### [TEXT SEGMENT]
TED: Assalamu `Alaikum [Executive].
A bank run in the UK? But they told me it would never happen!
Can you just confirm for my record, that [Islamic bank name withheld] wouldn't be troubled by a bank run. Being Islamic, if your bank represents to one of your customers that he or she has x pounds available for immediate withdrawal in a current account, then your bank does actually have that money, doesn't it? Hope all is well, insha'Allah.
[Executive]: Wassalam Tarek.
We do have the money of our depositors but we do not keep it all in cash form - we do invest the money to generate profit to our Mudaraba accounts holders. We do keep a certain amount of cash on hand to meet customers' demand - our cash flow management plan allows us to meet all our on demand deposits in a 8 day period. This is cash that we have to keep ready to meet the demand. Now a bank run in this country might affect us due to the fact that other banks might not be able to honour their commitments. However, we only deal with high credit-rated banks in the region and the largest Islamic banks outside the region.

### [TASKS TO PERFORM]
1. State whether each statement agrees with the exchange about the bank run, answering yes or no and quoting the deciding words: (a) The executive says the bank keeps all depositors' money in cash. (b) The bank's cash flow management plan allows it to meet all on-demand deposits within eight days. (c) The executive says the bank deals with any bank in the region regardless of credit rating.
2. Resume the exchange about the bank run from the point where it stops.
The material that comes after this exchange is separate from it.

### [DATA]
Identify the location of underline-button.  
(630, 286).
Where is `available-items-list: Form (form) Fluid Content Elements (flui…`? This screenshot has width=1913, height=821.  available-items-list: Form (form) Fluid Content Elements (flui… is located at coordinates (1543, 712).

### [RESPONSES BY ITEM NUMBER]
1.
(a) No: "we do not keep it all in cash form"
(b) Yes: "our cash flow management plan allows us to meet all our on demand deposits in a 8 day period"
(c) No: "we only deal with high credit-rated banks in the region"

2.
TED: Wa `Alaikumussalam [Executive].
Thank you so much for your reply. From your comments I conclude that [Islamic bank name withheld] promises to pay its current account depositors on demand but would be unable to fulfil that promise if all (or many) of those depositors required it to do so on the same day. I understand that this is the case because [Islamic bank name withheld] does not keep all of the current account funds in cash. You will be aware that Northern Rock made a similar promise to its current account depositors, and kept a similar fraction of their money in cash form, hence the bank's inability to cope under this same scenario. May I therefore ask whether [Islamic bank name withheld]'s Shari`ah Board has approved the practice of making promises that cannot be fulfilled under certain circumstances? Would it not be better to tell your current account depositors that they may only be able to withdraw their money after eight days, and that this act would itself be dependent on the performance of third parties? Looking forward to hearing your thoughts on this, insha'Allah.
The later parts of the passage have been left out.